┌─ Provided text

This is the second of my WoW game design posts, a series about my take on World of Warcraft’s overall gameplay and visual design in many areas with an eventual focus on Shaman and Enhancement specifically. Mists of Pandaria, like each expansion so far, has introduced new things and done some things right, but there are always improvements to be made.
PvP in 6.0
As anyone who’s read my previous post on the PvP game would know, I don’t particularly enjoy the current PvP combat model compared to that of WoW’s earlier days. To me, every class and spec in WoW currently suffers from “too much stuff”. There are really no exceptions to that, every class in WoW has far more tools than are necessary for a compelling PvP game.
Here, we have a basic, boring old hamburger. Many players may look at Classic through rose-tinted glasses, but to actually go back and play the original WoW now is to see a game that is barely recognizeable compared to the current game. It was very basic, most of the game’s depth on an individual play experience level did not exist yet, most classes only had a few buttons to press, and countless features have been added and improved on since then; and yet, this boring little hamburger was the foundation for something great.
Here, some toppings were added to the hamburger, the first truly significant iterations on class design were made – classes had many of their most glaring flaws and shortcomings addressed, and a lot of new mechanics and ideas were added to various classes and specs to further differentiate them from each other while simultaneously giving numerous specializations that were nothing more than afterthoughts in Vanilla an actual place in the game. While the game as a whole has improved dramatically since this era, class design and the flow of combat was at its peak in the Black Temple era. Each spec played differently, each spec worked differently, each spec brought unique things to the table, and while improvements could certainly be made and features could be added to make it more casual-friendly, the in-combat gameplay experience was delicious.
Over eight and a half years after the original release, class design has … evolved … into a hideous monstrosity. Reading nothing but the passive abilities in your spell book is like reading a novel. Add in the active ones, and the sheer volume of “stuff” will overwhelm nearly any newer or returning player, regardless of gaming background. It’s like asking the entire playerbase what they want on their hamburger and giving in to all of it. Feral Druids needed an off-the-GCD interrupt. Elemental needed damage on the move. Retribution needed a snare. Priests needed dispel protection because Warlocks had it. Restoration Shamans needed magic removal. Holy Paladins needed area heals. Hunters needed an immunity effect. After three expansions of players asking for – and receiving – many of the things that used to make specs unique, we now have 34 specializations that can all do a bit of everything, and have twice as many buttons as necessary and 10 times as many passive novels to read than they need, and just simply too many convenient, high-efficiency control, utility, healing and damage abilities flying around in combat in all areas. Where a player – once upon a time – would rely on their allies to provide the things they needed to be effective in PvP (Ferals and Rets would need someone else to snare their target as an example), that same player now relies on their allies to help them escape from the overwhelming volume of control effects flying in their direction. If a Feral in Burning Crusade didn’t have an ally to snare their target, at least that Feral could keep control of his character and defend himself. Even if he was helpless, he didn’t feel it nearly to the same degree. He may have been just as helpless back then without those allies to support him, but now his helplessness is shoved down his throat because he can’t do that while stunned… silenced… frozen… feared…
I can only speak for myself, but a hamburger like this is difficult to digest.
What has gone right recently?

└─
┌─ Supplied data

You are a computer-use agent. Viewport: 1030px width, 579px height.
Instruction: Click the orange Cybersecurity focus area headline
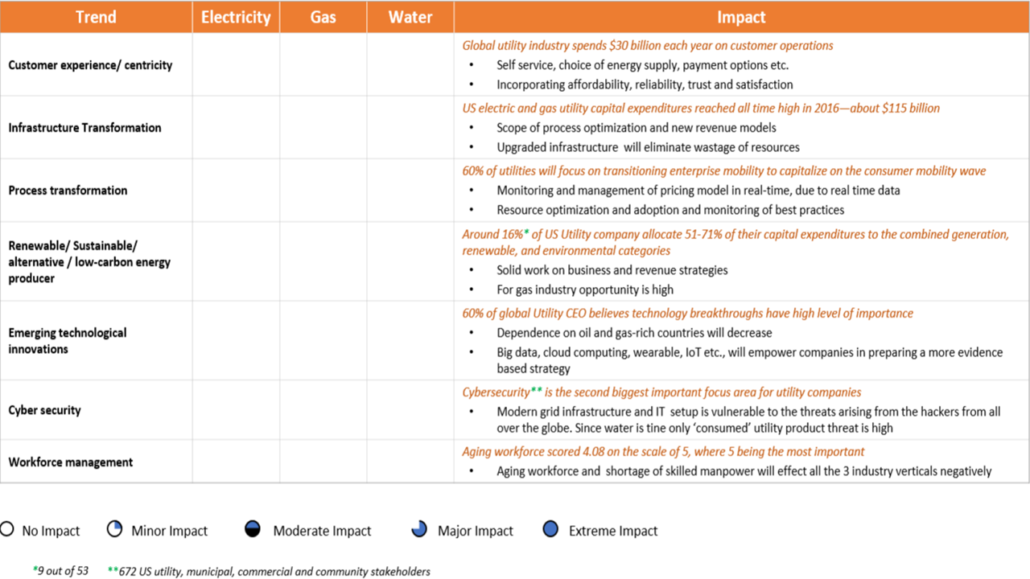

└─

■ **Exercise requirements**:
1 - Answer these questions using the WoW game design post:
(a) How many specializations does the post say the game has now?
(b) In which era was class design and the flow of combat at its peak, according to the post?
(c) How long after the original release does the post say class design had turned into a hideous monstrosity?
2 - Reproduce the WoW game design post from "Here, we have" up to and including "for something great.", substituting "sandwich" for every "hamburger".
3 - Write the next part of the WoW game design post, picking up after its last line.

■ **Responses by task**:
1 -
(a) 34 specializations.
(b) The Black Temple era.
(c) Over eight and a half years.

2 -
Here, we have a basic, boring old sandwich. Many players may look at Classic through rose-tinted glasses, but to actually go back and play the original WoW now is to see a game that is barely recognizeable compared to the current game. It was very basic, most of the game’s depth on an individual play experience level did not exist yet, most classes only had a few buttons to press, and countless features have been added and improved on since then; and yet, this boring little sandwich was the foundation for something great.

3 -
Significant efforts have been made recently to make PvP more accessible – resilience was removed, which removed a barrier to entry for new players, and a conquest catch-up mechanism was added, allowing people to begin to do competitive PvP in the middle of a season and have some hope of catching up to the gear level of those who have played the entire season. Conquest item level upgrades were also not re-implemented when Valor upgrades were, which reduces the gear disparity between new and veteran players.
I see these things as mostly positive changes, but I don’t think it’s enough to make the PvP game a better experience for newcomers, returning players, or long-time players who only PvP casually. As for players who compete for Gladiator… I’ll let them speak for themselves, as it’s been a couple expansions since I was competitive at that level.
What needs to be done?
- Crowd control needs to be a tradeoff. CC effects should have a significant resource cost attached, or have a cast time that allows players react to it. In most cases, an increased cost along with a cast time would be a good thing. The idea is that if you have a crowd control effect used on you, you can guarantee that the player who used it can’t deal a significant amount of damage for a few seconds, or that you were able to prevent it or defend yourself. Currently, there are far too many instant-cast, resource-free crowd control effects for their use to be a choice in low and mid level PvP matches. If you don’t use them right away, you might not get an opportunity to at all – but if players are costing themselves damage to crowd control someone, they might think twice about just using them as early and often as possible, which would result in players at most levels able to control their characters a larger percentage of the time without removing the volume of CC tools players have at their disposal. Crowd control adds a lot of depth to the PvP game, and WoW would be terrible without it, but there’s a happy medium between no CC at all and the crowd-control spam-fest we’ve had the past two expansions. Good design: Gouge costing 40 energy. Bad design: Kick costing no energy.
- Healing spells need to be a tradeoff for damage dealers. Player A has 2 resource units. Player A can choose to use 2 heals, 2 damaging abilities, one of each, or one of either and a crowd control ability. A heal should cost you more damage than it does currently, damage should use resources that you could spend on healing, crowd control should prevent the use of a significant amount of damage or healing. Cooldowns are not enough of a cost for most CC or healing abilities. Good design: Word of Glory costing 3 Holy Power. Bad design: Flash of Light being instant and free under the effects of Selfless Healer (free or instant would probably be okay).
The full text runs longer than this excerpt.